Just six months in the EatSF program, with our combination of education and food vouchers, helps people develop life-long healthy eating habits. At least 99% of EatSF participants are eating more fruits and vegetables as a result of the program. In fact, two-thirds of participants have increased their daily intake by one or more servings.
Too few retail outlets in low-income neighborhoods sell healthy and affordable foods.
Many cities across the country are starting healthy retail initiatives, working with local store owners to see that fresh fruits and vegetables are stocked nearby where low-income residents can access them.
But many store owners find that produce doesn’t sell and regularly discard wilting fruits and vegetables because neighborhood residents can’t afford them.
EatSF distributes fruit and vegetable vouchers to low-income residents through local community organizations and clinics and works with neighborhood stores. Store owners in low-income neighborhoods who accept the vouchers say that EatSF has changed what food their customers buy. They are re-stocking fruits and vegetables more often and throwing away less. One store increased their produce sales by 90% after participating with the EatSF program. This allows them to increase the variety and quality of the produce they stock.
By increasing a neighborhood’s supply and quality of fruits and vegetables, our voucher system supports the healthy eating habits of both residents who use the vouchers and those who don’t use them, but shop in the same stores.

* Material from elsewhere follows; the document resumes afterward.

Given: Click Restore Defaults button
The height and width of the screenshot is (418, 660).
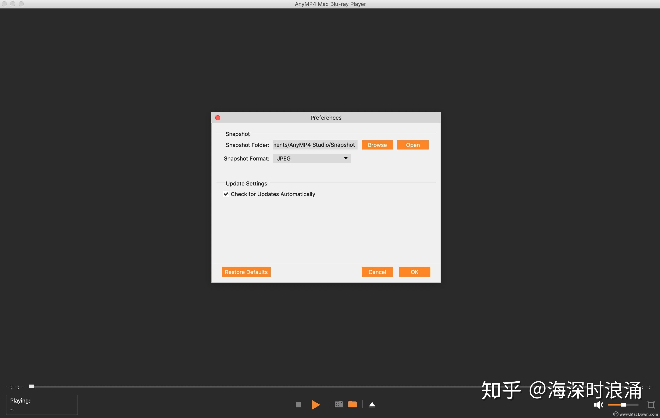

This also helps the neighborhood’s economy. Research shows that $5.00 spent on food vouchers results in $9.00 of local economic activity. EatSF vouchers must be used in two weeks, so investment back into the local economy is immediate, creating a multiplier effect. That $5 helps to pay salaries for store clerks, produce delivery drivers, and the farmers who grow the crops.
“We used to have the produce guy come twice a week. He’s here now five times a week.” – Store owner, Radman’s Produce
People living in low-income communities are often hospitalized for hypertension, heart failure and diabetes much more frequently than people in other neighborhoods and are 27% more likely to go to the hospital for low blood sugar during the 4th week of the month. This is the time when money runs out for food.
One hospital visit for a diabetic with low blood sugar costs $1,387, but it costs only $450 to supply an individual or family fruit and vegetable vouchers for a full year.
Individuals who are at risk for diseases affected by diet, like diabetes, high blood pressure, and obesity, can prevent health problems through nutrition and moderate exercise. EatSF helps low-income individuals and families buy the fresh produce they need to be healthier and thus spend less of their money on sickness.
This works for the community as well: more money spent on preventive care saves in long-term health care costs.
“The EatSF program is a win-win. It helps low-income San Francisco residents afford healthy produce, which improves health. It also helps address food deserts by supporting the ability of food vendors to stock healthy produce.” – Dr. Tomás Aragón, San Francisco Department of Public Health
Many organizations provide health and nutrition education so that their clients can manage their own health and prevent illness and visits to the public emergency room.
What has been missing is an ongoing means to get fresh produce that clients can access after the class and the coaching are over.
EatSF works as a natural addition to health and wellness and nutrition programs in other community organizations. Our program is easy for each site to integrate into their work flow, and the vouchers serve as incentives for participants to engage in their own health and welfare.
It’s easier for EatSF participants, as well. They can get nutrition and healthy living advice from care givers they already visit, then take their vouchers to a store near their homes and get the produce they’ve been advised to eat. A third of the EatSF participants who previously found it difficult to eat a healthy diet now say that it isn’t hard.